__Problem to work on__. Taking the line with "The image size is (930, 300)." as the first and the last line of the entries as the final one, copy that span exactly.

+===+

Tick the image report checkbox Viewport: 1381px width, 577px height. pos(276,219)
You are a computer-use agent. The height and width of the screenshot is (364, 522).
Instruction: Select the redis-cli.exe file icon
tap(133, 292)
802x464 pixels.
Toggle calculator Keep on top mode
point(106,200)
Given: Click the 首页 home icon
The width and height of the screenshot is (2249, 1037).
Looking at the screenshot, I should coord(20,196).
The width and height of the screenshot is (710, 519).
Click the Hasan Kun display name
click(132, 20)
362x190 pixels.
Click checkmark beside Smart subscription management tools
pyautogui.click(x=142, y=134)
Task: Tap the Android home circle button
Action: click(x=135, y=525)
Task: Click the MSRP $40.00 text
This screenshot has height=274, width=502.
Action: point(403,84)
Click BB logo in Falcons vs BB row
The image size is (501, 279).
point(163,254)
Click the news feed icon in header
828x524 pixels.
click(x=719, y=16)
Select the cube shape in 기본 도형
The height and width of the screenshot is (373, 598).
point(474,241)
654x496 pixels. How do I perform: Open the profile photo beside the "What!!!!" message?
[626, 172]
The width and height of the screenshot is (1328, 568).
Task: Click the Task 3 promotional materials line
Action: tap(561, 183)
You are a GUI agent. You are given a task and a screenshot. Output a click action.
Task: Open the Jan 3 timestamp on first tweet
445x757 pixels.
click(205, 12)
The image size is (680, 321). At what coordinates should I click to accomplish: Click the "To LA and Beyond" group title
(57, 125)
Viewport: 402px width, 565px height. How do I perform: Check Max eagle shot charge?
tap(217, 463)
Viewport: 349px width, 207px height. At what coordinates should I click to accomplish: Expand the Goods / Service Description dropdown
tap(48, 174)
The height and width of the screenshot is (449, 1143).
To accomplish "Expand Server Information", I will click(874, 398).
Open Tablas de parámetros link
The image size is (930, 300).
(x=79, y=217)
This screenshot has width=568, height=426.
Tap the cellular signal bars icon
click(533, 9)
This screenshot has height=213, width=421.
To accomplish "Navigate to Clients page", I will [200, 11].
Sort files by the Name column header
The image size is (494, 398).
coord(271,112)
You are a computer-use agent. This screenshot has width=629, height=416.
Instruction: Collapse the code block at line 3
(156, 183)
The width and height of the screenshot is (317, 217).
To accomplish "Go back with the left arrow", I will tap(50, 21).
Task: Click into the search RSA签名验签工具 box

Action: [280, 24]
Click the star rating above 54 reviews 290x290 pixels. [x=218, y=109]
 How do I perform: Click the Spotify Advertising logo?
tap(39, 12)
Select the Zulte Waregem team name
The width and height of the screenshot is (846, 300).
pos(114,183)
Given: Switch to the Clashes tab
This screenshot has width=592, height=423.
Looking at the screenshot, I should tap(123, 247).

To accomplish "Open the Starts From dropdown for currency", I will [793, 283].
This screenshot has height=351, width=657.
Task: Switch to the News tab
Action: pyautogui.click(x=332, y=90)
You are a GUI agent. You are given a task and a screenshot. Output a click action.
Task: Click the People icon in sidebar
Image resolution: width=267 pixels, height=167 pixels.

+===+

__Exercise solution__.
The image size is (930, 300).
(x=79, y=217)
This screenshot has width=568, height=426.
Tap the cellular signal bars icon
click(533, 9)
This screenshot has height=213, width=421.
To accomplish "Navigate to Clients page", I will [200, 11].
Sort files by the Name column header
The image size is (494, 398).
coord(271,112)
You are a computer-use agent. This screenshot has width=629, height=416.
Instruction: Collapse the code block at line 3
(156, 183)
The width and height of the screenshot is (317, 217).
To accomplish "Go back with the left arrow", I will tap(50, 21).
Task: Click into the search RSA签名验签工具 box

Action: [280, 24]
Click the star rating above 54 reviews 290x290 pixels. [x=218, y=109]
 How do I perform: Click the Spotify Advertising logo?
tap(39, 12)
Select the Zulte Waregem team name
The width and height of the screenshot is (846, 300).
pos(114,183)
Given: Switch to the Clashes tab
This screenshot has width=592, height=423.
Looking at the screenshot, I should tap(123, 247).

To accomplish "Open the Starts From dropdown for currency", I will [793, 283].
This screenshot has height=351, width=657.
Task: Switch to the News tab
Action: pyautogui.click(x=332, y=90)
You are a GUI agent. You are given a task and a screenshot. Output a click action.
Task: Click the People icon in sidebar
Image resolution: width=267 pixels, height=167 pixels.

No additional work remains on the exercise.